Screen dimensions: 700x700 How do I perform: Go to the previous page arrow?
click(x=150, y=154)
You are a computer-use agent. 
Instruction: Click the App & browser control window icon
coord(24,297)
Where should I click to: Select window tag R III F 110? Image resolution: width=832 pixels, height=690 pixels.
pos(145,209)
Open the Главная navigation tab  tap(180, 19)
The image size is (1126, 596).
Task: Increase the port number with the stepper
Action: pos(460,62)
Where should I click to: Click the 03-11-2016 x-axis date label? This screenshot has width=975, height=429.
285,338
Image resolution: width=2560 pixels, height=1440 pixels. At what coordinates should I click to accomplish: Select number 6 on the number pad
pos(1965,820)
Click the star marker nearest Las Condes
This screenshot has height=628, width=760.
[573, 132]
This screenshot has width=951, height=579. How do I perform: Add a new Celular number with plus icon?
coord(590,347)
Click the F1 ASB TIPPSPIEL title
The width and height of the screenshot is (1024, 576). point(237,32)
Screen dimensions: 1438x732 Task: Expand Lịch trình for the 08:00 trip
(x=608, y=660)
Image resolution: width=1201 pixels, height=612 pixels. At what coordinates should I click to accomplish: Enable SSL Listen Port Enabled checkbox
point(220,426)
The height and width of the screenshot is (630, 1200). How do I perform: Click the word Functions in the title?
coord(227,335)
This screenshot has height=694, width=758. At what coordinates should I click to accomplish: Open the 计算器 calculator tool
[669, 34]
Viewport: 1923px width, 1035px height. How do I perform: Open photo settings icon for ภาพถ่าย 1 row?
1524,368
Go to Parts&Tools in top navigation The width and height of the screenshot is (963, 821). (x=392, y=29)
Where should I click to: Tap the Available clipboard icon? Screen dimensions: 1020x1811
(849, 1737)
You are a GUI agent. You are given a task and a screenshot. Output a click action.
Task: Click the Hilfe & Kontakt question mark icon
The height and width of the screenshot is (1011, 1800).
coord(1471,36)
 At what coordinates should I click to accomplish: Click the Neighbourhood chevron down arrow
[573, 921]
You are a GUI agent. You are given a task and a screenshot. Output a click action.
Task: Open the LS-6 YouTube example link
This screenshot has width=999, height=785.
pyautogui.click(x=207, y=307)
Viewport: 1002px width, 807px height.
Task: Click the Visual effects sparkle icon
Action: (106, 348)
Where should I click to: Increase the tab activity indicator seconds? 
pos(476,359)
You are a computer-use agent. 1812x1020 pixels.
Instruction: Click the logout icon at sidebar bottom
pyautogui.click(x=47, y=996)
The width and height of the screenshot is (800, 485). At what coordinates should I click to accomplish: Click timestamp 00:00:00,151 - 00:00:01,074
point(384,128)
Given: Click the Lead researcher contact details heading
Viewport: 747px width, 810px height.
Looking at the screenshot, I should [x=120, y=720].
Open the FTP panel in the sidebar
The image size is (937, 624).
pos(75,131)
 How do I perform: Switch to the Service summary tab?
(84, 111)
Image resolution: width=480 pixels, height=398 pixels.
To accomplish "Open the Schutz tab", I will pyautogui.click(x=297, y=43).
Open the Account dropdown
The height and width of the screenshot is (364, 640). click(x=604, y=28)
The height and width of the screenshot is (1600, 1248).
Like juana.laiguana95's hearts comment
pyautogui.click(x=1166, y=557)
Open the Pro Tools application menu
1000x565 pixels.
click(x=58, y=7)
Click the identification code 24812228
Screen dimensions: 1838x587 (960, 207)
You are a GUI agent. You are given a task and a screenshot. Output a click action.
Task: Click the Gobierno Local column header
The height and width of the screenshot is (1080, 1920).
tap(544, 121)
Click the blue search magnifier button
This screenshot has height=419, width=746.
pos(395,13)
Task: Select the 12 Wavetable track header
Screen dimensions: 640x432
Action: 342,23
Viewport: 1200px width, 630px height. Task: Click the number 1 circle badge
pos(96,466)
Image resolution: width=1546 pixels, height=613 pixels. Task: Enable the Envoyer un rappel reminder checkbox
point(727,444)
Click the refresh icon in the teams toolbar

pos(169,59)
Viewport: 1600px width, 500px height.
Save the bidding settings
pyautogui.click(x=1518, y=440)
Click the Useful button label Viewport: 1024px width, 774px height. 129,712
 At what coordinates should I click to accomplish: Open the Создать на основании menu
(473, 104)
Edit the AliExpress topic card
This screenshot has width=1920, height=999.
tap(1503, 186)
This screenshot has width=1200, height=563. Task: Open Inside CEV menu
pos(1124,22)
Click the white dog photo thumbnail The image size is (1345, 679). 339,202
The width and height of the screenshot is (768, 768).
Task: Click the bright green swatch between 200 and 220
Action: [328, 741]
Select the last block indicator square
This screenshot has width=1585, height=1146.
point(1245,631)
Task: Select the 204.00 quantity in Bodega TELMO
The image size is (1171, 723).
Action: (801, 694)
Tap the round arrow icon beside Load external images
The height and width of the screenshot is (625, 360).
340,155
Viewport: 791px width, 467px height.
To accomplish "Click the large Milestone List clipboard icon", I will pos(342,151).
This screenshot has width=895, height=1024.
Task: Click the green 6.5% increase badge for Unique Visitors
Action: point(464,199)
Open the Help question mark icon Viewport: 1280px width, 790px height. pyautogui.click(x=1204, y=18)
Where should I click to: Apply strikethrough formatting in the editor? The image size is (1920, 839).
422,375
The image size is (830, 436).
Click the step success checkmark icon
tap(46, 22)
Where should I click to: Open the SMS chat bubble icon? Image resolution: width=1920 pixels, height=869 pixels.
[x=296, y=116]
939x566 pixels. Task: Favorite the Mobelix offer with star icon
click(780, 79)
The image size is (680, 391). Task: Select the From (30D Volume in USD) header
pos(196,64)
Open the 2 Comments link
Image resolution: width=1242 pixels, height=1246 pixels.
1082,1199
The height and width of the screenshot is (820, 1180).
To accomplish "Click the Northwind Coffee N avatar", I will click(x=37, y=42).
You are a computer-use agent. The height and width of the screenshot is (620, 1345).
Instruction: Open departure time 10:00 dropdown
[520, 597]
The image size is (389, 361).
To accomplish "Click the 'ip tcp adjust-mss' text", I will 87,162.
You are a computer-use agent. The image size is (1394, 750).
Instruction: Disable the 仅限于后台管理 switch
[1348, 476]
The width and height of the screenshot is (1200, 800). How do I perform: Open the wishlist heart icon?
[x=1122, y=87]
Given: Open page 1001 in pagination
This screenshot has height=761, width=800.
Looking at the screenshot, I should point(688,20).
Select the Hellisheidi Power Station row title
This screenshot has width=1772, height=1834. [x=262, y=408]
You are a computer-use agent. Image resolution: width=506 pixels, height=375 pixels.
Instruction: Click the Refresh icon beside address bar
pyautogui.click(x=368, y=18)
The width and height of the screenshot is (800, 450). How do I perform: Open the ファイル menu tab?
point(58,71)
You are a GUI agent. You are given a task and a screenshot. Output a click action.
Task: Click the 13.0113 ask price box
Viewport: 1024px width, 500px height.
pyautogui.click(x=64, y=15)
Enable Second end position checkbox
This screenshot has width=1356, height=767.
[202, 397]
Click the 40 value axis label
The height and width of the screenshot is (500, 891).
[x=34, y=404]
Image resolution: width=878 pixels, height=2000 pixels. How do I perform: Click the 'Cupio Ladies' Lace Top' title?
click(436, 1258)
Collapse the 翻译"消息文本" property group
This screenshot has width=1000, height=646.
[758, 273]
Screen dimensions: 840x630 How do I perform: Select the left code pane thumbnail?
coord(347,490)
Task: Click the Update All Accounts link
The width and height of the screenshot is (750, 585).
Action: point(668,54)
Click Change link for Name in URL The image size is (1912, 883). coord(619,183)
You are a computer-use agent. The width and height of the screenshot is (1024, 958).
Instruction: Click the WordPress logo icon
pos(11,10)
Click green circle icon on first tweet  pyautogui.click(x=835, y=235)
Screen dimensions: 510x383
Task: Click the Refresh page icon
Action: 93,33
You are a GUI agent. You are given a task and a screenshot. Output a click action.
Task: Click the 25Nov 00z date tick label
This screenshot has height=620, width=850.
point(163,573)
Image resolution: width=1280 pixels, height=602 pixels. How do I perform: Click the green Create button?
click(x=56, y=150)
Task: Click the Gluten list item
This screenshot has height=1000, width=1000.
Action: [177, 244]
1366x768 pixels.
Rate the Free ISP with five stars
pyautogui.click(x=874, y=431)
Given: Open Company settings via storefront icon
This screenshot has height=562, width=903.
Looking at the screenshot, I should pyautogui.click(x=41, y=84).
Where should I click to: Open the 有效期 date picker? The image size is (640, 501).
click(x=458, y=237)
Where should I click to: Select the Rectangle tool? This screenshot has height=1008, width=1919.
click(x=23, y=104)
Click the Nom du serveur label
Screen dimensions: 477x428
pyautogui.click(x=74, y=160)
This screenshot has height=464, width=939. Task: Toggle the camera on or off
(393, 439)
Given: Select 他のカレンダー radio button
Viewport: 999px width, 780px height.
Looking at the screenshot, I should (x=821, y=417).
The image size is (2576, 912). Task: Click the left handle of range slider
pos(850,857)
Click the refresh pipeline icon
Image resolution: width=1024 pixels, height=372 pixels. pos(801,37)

====================

_What the task asks:_
From the records above, copy out the line with "Click the identification code 24812228", the line with "Task: Click the Gobierno Local column header", and every line between them, word for word.

_Task answer:_
Click the identification code 24812228
Screen dimensions: 1838x587 (960, 207)
You are a GUI agent. You are given a task and a screenshot. Output a click action.
Task: Click the Gobierno Local column header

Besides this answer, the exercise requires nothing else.